Nous avons eu de nombreuses attaques dans tout le Brésil, des invasions, des pressions des environs, des incendies en Amazonie, au Pantanal et dans d’autres régions avec ce nouveau gouvernement qui incite à la violence et promeut la suppression des droits, qui disait depuis le temps de la campagne qu’il n’y aurait plus de démarcation. Nous avions déjà cette appréhension, et puis la population non autochtone a compris que tout était ouvert à l’invasion. Ici, dans la TA Tenondé, nous avons eu de nombreuses invasions parce que les gens bénéficient de l’impunité permise par la sécurité politique, de la négligence de la FUNAI et des autres agences environnementales qui devraient faire cette protection, mais ne font pas une surveillance adéquate. Tant de communautés souffrent en cette période de pandémie parce que les envahisseurs profitent du moment. La pandémie s’ajoute au gouvernement anti-autochtone.

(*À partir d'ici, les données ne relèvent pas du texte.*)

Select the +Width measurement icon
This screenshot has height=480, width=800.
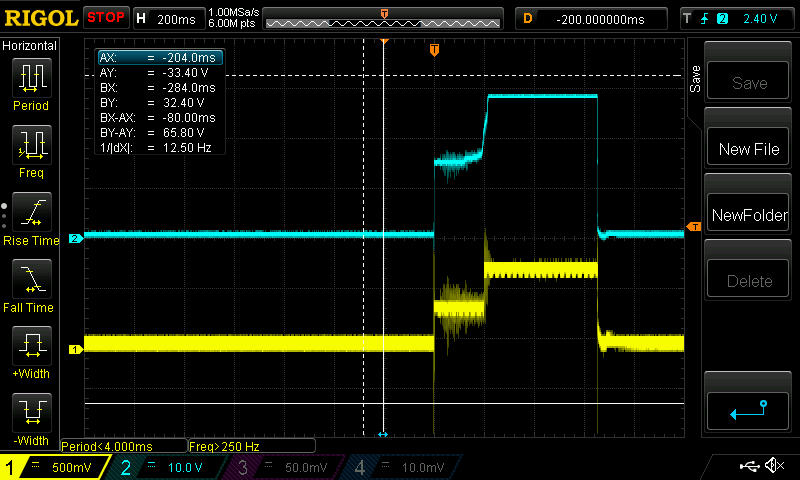click(x=30, y=347)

Cependant nous ne restons pas immobiles, nous luttons pour contenir, nous résistons, nous faisons l’autodéclaration des terres. Depuis 2014, nous nous battons pour obtenir la délimitation par le pouvoir exécutif de notre nouveau territoire, qui est le plus grand du sud-est. Nous avons une ordonnance déclarative de 2016. Maintenant, nous avons 11 villages. Nous occupons nos anciens villages. Nous faisons cette lutte parce que nous ne pouvons pas attendre le gouvernement. La communauté doit obtenir son droit, reconnaître son propre territoire et ne pas attendre le stylo, la signature pour occuper notre espace, parce que si nous n’occupons pas, plus loin, nous n’aurons nulle part à occuper.

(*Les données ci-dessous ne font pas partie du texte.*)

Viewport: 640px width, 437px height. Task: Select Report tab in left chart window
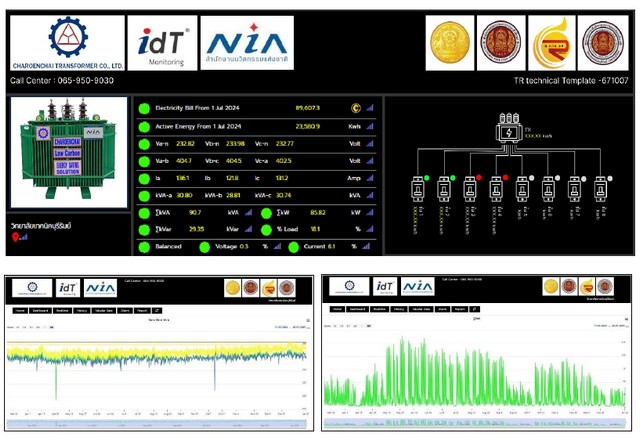[x=143, y=311]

Beaucoup disent que les autochtones n’existent plus, que nous sommes dans le passé historique, mais nous sommes vivants, avec notre langue maternelle, notre culture et nos traditions que nous maintenons.
Nous, les mouvements autochtones et indigéniste, connaissons le marco temporal qui devait être voté le 28/10 mais qui a été reporté en raison de la nomination d’un nouveau ministre au sein du STF (Cour Suprême Fédérale). Ce marco temporal viole totalement les droits des peuples autochtones et porte atteinte à la Constitution Fédérale. Même les personnes qui ne sont pas des juristes, qui ne sont pas des avocats, qui ne comprennent pas la loi, perçoivent cette incohérence, la tentative d’enlever nos droits de n’importe quelle manière. L’inquiétude est très grande face à toutes les menaces de l’exécutif, du législatif et même du judiciaire. Nous suivons avec anxiété ce procès qui aurait une répercussion générale à partir du procès d’une affaire à Santa Catarina reprenant la question du marco temporal qui s’est présentée dans la démarcation de la TA Raposa Serra do Sol ».